╭─ DATA TO USE

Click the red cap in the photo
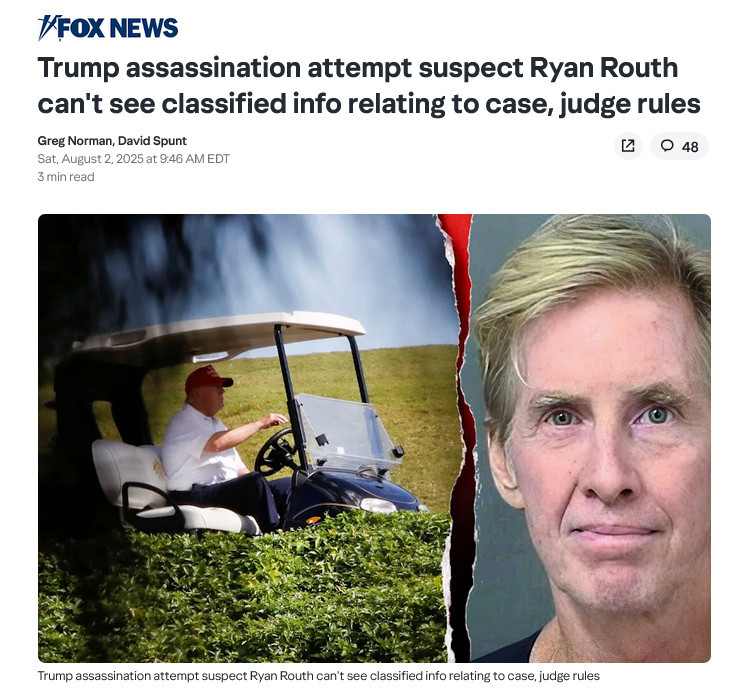 (208, 379)
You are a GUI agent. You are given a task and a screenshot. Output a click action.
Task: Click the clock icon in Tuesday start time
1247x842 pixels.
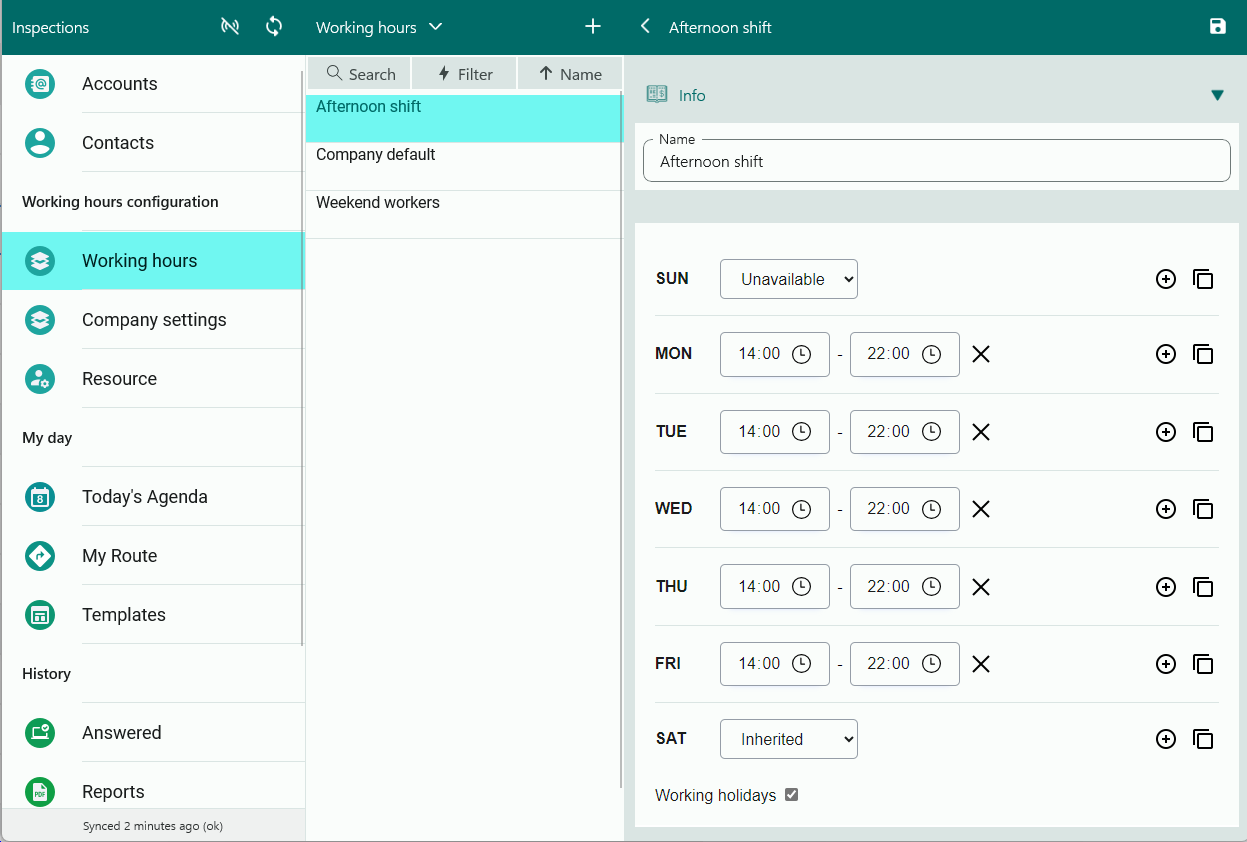pyautogui.click(x=801, y=432)
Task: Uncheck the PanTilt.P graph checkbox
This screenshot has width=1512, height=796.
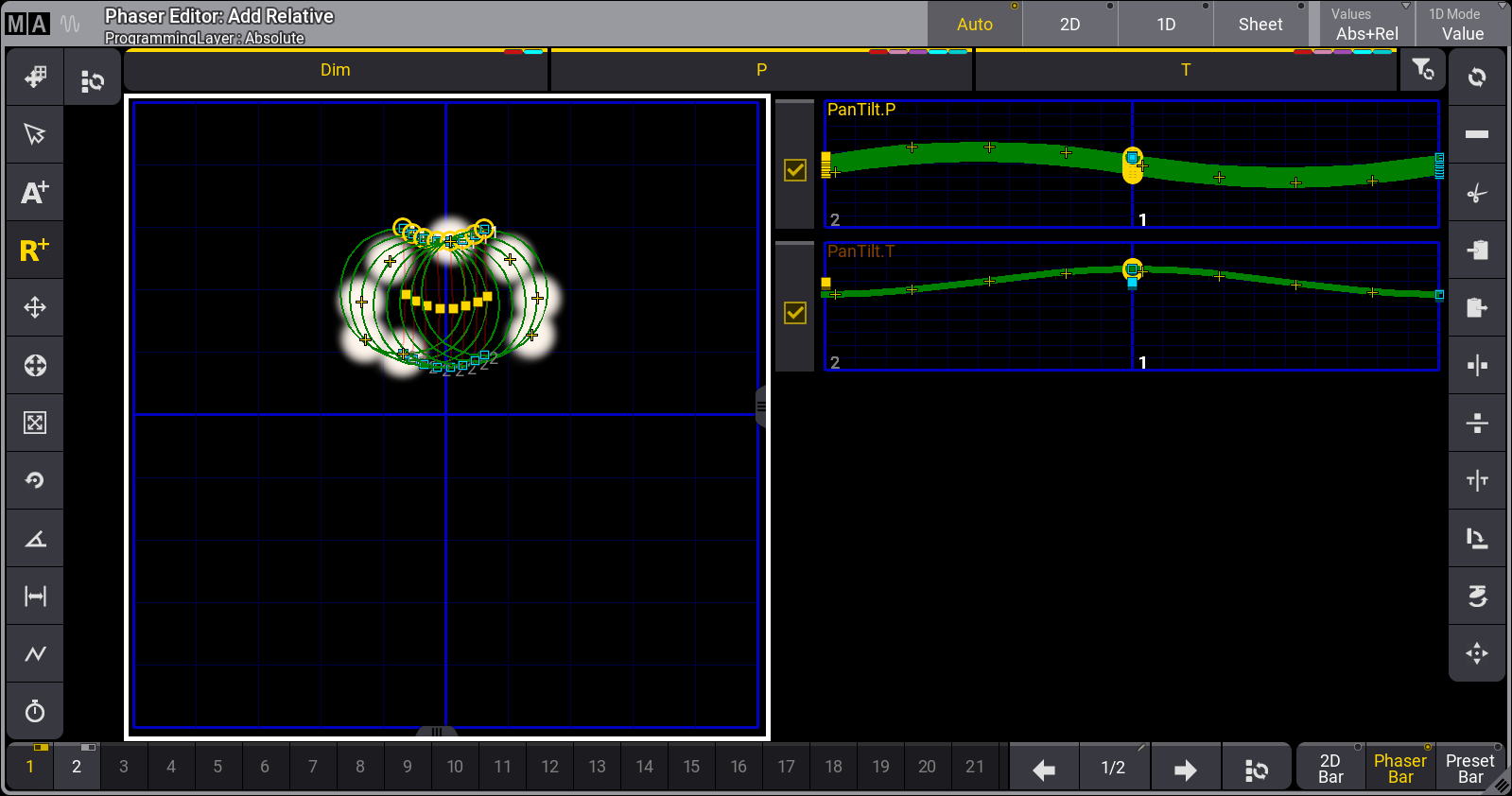Action: pyautogui.click(x=795, y=170)
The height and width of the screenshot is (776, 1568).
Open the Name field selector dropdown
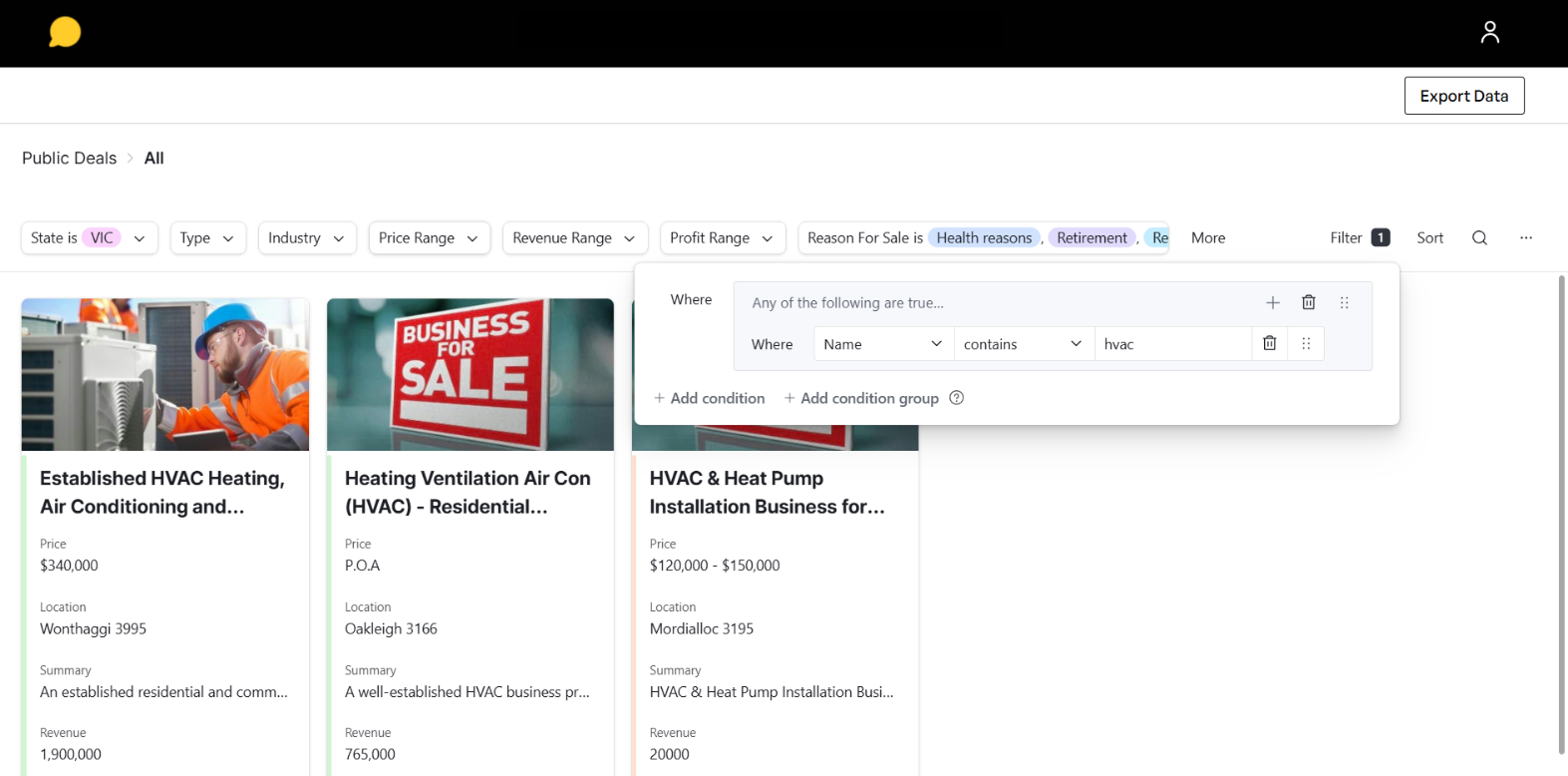(x=883, y=344)
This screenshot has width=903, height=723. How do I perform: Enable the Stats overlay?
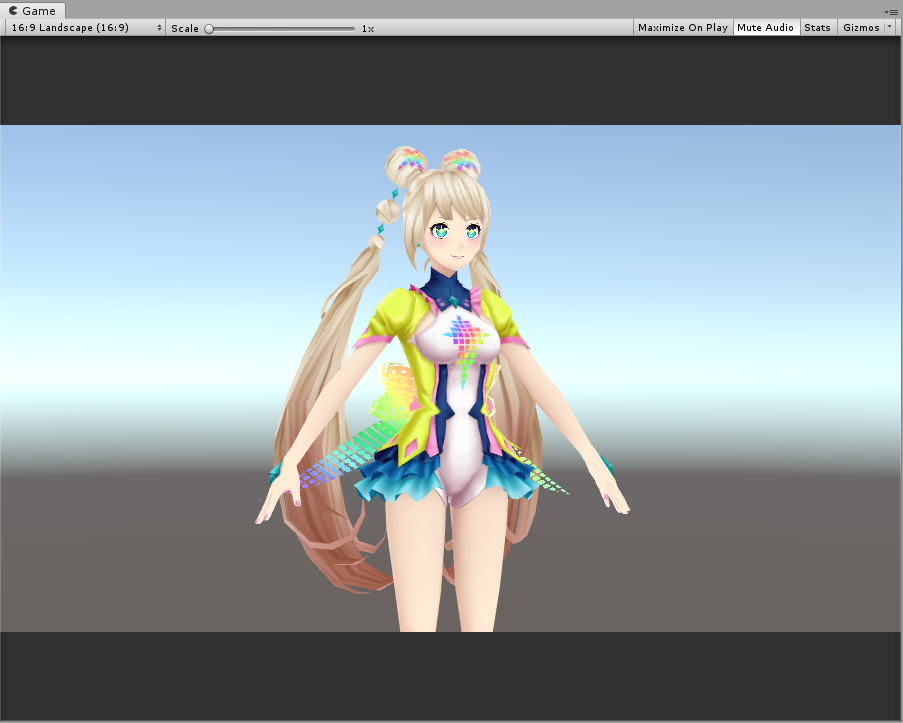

╰─

## WHAT IS BEING ASKED
After locating the line with "Open the Name field selector dropdown", transcribe it and the rest of the data above exactly as written, without any picture.

## ANSWER BOX
Open the Name field selector dropdown
(x=883, y=344)
This screenshot has width=903, height=723. How do I perform: Enable the Stats overlay?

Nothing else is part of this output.